Saved entries
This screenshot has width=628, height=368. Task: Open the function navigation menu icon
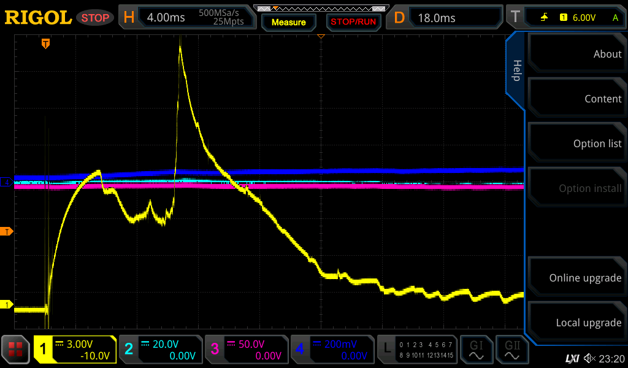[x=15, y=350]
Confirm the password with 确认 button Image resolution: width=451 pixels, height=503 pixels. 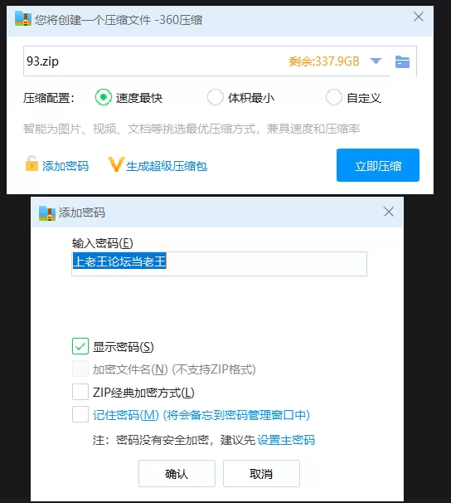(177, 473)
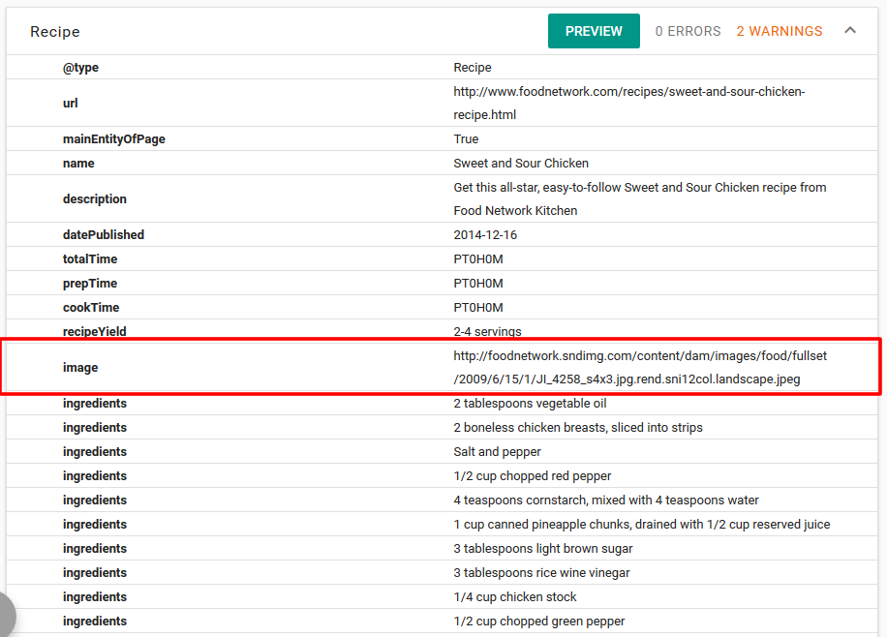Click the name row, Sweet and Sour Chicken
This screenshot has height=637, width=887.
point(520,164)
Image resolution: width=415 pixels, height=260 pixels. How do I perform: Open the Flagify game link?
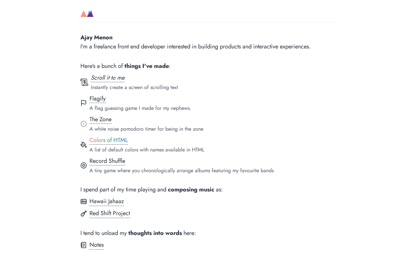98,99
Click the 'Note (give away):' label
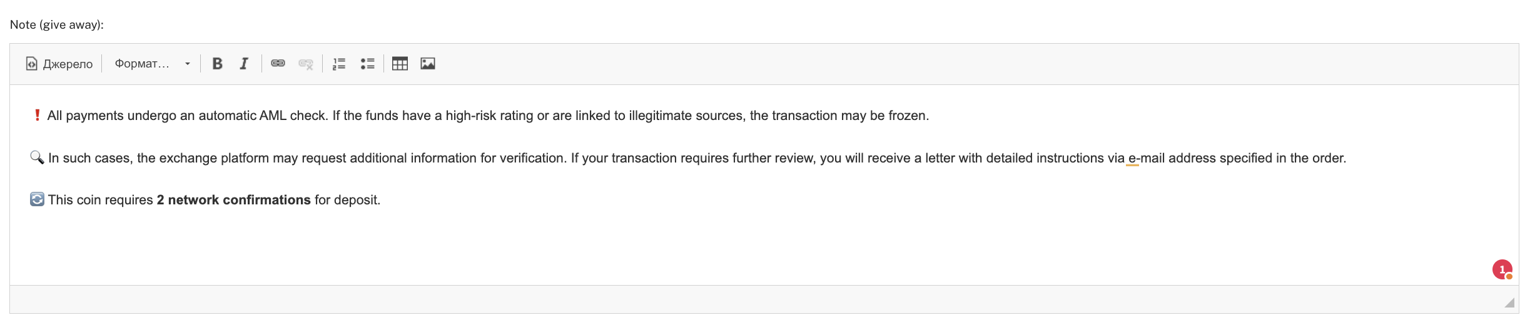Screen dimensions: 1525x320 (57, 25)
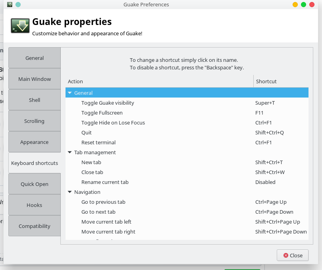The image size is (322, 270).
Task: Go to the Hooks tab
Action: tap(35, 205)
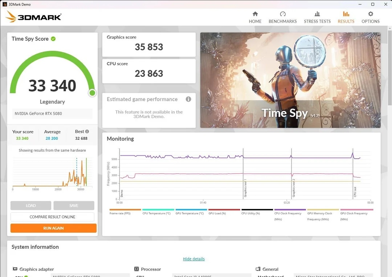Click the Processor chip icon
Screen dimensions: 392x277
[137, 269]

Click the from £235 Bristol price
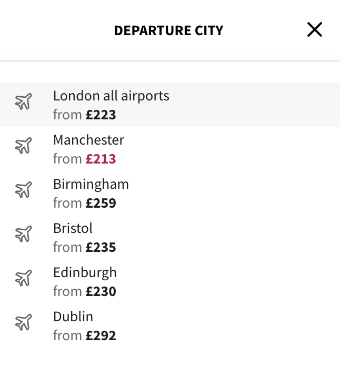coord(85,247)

* * *

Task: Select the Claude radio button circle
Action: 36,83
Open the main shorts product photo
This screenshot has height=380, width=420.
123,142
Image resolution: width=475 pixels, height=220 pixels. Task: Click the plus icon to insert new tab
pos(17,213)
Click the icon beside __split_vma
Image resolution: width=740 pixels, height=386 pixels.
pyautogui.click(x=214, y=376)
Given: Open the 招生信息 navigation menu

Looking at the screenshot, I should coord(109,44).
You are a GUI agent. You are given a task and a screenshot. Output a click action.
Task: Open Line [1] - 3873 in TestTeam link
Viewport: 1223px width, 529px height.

==

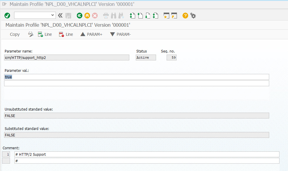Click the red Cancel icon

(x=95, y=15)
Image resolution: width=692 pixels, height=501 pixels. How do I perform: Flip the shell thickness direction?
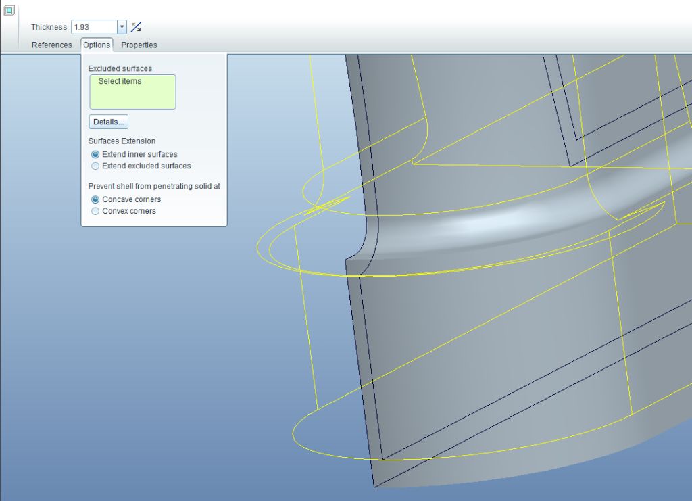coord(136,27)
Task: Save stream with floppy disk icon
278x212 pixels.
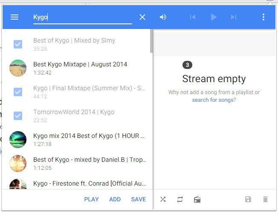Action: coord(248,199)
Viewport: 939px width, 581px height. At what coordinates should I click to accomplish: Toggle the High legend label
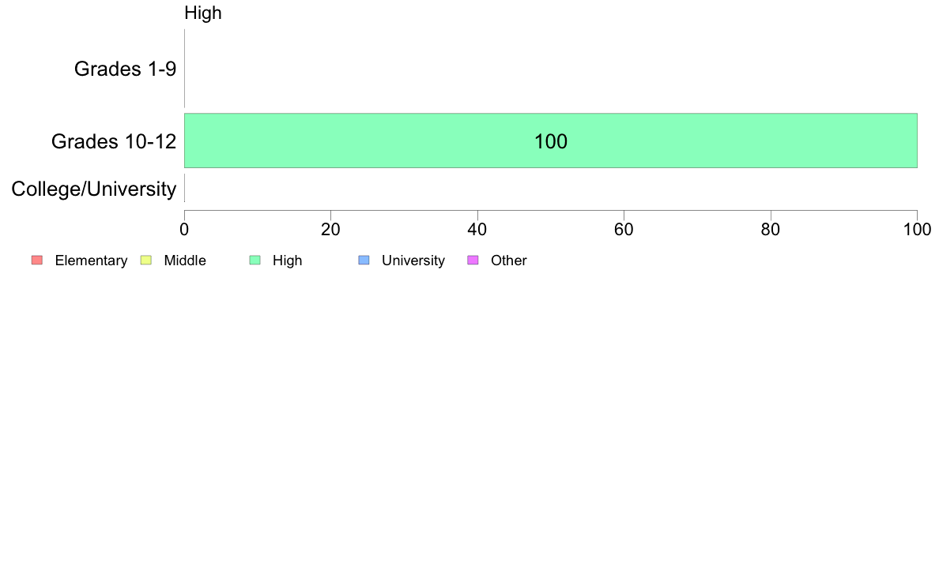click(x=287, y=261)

REQUIRED WORK: Return a word-for-word copy of the lines above from the one holding "You are a GUI" through the one holding "Viewport: 1223px width, 529px height.", with both of them included and nothing besides.

RESPONSE TO THE EXERCISE:
You are a GUI agent. You are given a task and a screenshot. Output a click action.
Task: Open Line [1] - 3873 in TestTeam link
Viewport: 1223px width, 529px height.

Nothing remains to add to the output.